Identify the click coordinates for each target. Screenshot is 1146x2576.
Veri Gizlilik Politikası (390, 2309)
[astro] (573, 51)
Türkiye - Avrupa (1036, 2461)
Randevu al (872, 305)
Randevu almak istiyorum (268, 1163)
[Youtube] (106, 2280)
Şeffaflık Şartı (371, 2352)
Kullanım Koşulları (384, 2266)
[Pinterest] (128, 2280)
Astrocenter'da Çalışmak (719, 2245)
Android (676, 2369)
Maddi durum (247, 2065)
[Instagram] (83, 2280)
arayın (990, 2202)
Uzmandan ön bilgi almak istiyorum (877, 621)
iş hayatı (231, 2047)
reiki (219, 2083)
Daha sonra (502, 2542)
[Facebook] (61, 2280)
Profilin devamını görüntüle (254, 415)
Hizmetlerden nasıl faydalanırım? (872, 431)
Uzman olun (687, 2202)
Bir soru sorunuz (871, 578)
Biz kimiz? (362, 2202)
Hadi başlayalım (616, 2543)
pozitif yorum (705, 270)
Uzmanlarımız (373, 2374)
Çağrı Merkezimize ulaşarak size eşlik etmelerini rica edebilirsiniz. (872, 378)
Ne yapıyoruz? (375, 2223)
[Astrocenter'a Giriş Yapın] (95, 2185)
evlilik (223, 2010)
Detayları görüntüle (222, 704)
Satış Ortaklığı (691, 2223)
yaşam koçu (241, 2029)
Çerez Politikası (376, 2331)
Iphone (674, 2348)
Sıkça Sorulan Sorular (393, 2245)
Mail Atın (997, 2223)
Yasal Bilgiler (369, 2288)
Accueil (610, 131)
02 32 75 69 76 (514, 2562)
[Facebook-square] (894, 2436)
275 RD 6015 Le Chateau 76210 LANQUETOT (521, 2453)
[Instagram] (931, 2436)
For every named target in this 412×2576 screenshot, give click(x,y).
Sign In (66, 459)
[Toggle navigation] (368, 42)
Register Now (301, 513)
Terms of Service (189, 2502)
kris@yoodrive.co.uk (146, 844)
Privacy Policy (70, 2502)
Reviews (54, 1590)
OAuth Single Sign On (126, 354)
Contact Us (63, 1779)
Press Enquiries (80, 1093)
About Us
-=-=-
What to work on> Among the lines of the data, find every one that holds "Politikası" and copy it.

Result of this exercise>
Veri Gizlilik Politikası (390, 2309)
Çerez Politikası (376, 2331)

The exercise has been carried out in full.